Live Oak Decline is an alternative rock band from Austin, Texas.

==Members==
- Noah Watson – Vocals, Drums, Guitar
- Greg Combs – Guitars
- Keld Ewart – Bass
- Rob Schilz – Drums
- Steve Littleton – Keyboards

==Biography==
Live Oak Decline began in 2001 when Combs, Ewart, and Watson moved into a house together on Live Oak Street in Austin, Texas. The neighbors were not accepting of their partying and late night recording sessions, so the band often joked about being the decline of the neighborhood's peaceful reputation. Shortly after, the band's name was coined. It has also been implied the name is meant to send an environmental message. Live oak decline is actually another term for oak wilt, a tree disease that can devastate live oak tree populations. A bird has always been the subject of their logos.

For the band's first several shows at Austin's famous Antone's, Cody Banks was recruited to play drums, while Noah performed up front playing acoustic guitar and singing. They recorded a 4-song demo (Coffee & Cars, Ups and Downs, A Song To Fall Asleep To, Circles), and planned to begin work on a full-length album. Littleton, an experienced keyboardist, had recently moved to Austin from Oklahoma, and had planned to begin recording with the group. Only weeks into the recordings, Watson quit and for personal reasons. For the next few years, he recorded and performed with several other musicians in different projects, including Tucker Livingston and Spoon bassist Joshua Zarbo. The other members would also continue to perform with other bands, including Django Walker (Jerry Jeff Walker's son), Dexter Freebish, and Stoney Larue.

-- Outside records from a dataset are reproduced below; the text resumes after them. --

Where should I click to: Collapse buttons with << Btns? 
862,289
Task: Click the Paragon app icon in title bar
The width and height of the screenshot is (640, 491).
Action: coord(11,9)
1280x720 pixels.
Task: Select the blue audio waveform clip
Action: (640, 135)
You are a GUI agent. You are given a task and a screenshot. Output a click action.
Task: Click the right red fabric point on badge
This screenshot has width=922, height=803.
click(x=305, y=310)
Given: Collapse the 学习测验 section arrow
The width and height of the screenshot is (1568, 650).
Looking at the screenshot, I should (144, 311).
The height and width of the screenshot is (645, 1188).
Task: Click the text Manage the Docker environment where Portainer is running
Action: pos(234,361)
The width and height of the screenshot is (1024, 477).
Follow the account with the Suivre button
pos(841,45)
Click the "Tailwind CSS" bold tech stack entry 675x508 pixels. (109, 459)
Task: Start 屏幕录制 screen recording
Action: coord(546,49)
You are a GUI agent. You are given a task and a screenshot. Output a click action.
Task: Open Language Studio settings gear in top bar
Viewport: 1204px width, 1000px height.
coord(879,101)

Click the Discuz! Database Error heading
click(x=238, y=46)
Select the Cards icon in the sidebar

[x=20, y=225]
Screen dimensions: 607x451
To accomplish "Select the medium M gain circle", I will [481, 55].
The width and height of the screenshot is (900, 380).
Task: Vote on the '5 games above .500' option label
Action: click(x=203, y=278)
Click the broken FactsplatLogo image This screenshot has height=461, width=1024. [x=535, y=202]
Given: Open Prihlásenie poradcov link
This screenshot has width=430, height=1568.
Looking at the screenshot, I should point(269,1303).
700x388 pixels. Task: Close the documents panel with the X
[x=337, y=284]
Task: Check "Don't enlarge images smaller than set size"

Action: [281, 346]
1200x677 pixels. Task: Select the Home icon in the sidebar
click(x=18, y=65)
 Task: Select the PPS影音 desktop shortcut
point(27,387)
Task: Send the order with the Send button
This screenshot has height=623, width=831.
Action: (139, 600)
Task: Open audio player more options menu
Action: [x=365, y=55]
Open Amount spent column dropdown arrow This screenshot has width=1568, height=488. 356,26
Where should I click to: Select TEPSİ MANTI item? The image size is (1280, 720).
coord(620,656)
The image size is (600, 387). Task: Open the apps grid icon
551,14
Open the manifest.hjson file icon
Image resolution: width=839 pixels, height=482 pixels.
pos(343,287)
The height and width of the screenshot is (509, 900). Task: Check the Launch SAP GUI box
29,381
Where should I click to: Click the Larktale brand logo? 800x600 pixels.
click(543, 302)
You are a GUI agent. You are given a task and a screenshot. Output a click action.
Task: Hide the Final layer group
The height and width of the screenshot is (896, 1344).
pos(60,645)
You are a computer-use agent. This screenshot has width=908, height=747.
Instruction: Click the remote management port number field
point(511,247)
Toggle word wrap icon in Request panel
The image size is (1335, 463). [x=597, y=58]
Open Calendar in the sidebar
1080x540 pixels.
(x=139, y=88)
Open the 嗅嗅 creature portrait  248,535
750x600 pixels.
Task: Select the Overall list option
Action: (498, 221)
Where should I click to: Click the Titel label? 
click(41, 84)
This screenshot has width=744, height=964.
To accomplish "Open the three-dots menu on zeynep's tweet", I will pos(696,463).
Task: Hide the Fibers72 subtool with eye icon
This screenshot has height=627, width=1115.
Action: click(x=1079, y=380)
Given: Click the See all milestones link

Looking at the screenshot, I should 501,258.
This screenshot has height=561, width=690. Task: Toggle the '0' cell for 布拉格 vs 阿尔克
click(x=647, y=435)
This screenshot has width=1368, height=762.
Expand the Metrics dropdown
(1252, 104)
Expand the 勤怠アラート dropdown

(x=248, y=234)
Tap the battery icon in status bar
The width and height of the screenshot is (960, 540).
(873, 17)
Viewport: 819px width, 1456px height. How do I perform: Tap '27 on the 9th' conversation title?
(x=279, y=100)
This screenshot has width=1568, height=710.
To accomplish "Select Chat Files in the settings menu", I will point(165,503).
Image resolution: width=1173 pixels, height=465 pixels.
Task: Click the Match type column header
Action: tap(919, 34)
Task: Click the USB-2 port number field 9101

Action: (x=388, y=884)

In the winter of 2005, Combs, Ewart, Littleton, and Watson began discussing the possibilities of re-uniting to complete the album they started in 2001. They would eventually begin rehearsing and performed their first show with Littleton at Antone's in Austin, Texas, with Watson on drums while singing lead. Shortly after, they decided to record the album themselves, and built a studio in Ewart's house. One of the tracks, entitled "Woody Harrelson", is about an encounter with the actor at Austin's famous natural spring swimming hole, Barton Springs. After a full year of recording 11 songs, the band hired Nick Brophy for mixing and mastering in Nashville, Tennessee. Brophy has mixed albums for Everclear, Avril Lavigne, The Rolling Stones, and Hootie and the Blowfish. After several weeks working with Brophy, the band released their self-produced debut album at Stubb's in Austin, Texas on January 31, 2007. Rob Schilz, drummer for Dexter Freebish, was recruited to play drums for the CD release and would perform with Live Oak Decline several more times, including a live performance on ME TV. Watson eventually took over drums while still singing lead, and has performed this way since.

As of 2011, Littleton is performing with Cody Canada of Cross Canadian Ragweed in their band The Departed.

Noah Watson has since released a solo track, "When the Cold Wind Blows", on his website and has stated another release is in the works.

==Hello World==
Full-length album recorded between 2005 and 2007 at the Ewart residence and Metanaut Recorder in Austin, Texas. Released on January 31, 2007 at Stubb's in Austin, Texas.

Produced by Live Oak Decline

All songs written by Noah Watson

Mixed and mastered by Nick Brophy in Nashville, Tennessee.

Engineered by Greg Combs, Noah Watson, and Morgan Spenceley

==Track list==
1. Woody Harrelson
2. Meet Me at the Climbing Tree
3. Does Anything Ever Change?
4. Coffee & Cars
5. A Song To Fall Asleep To
6. The Earth Is Much Bigger
7. Too Many Dollars
8. I Forgot How Sweet It Is
9. Sweet Oxygen
10. Black Edged Letters
11. Control

==Radio Play==
Coffee & Cars (Hello World) made its way into national mainstream radio rotation, placing top 100 in the adult contemporary category in the summer of 2008.

"Woody Harrelson", "Meet Me at the Climbing Tree", "A Song To Fall Asleep To", and "I Forgot How Sweet It Is" have also received regular radio play in Texas, Arizona, and several other states.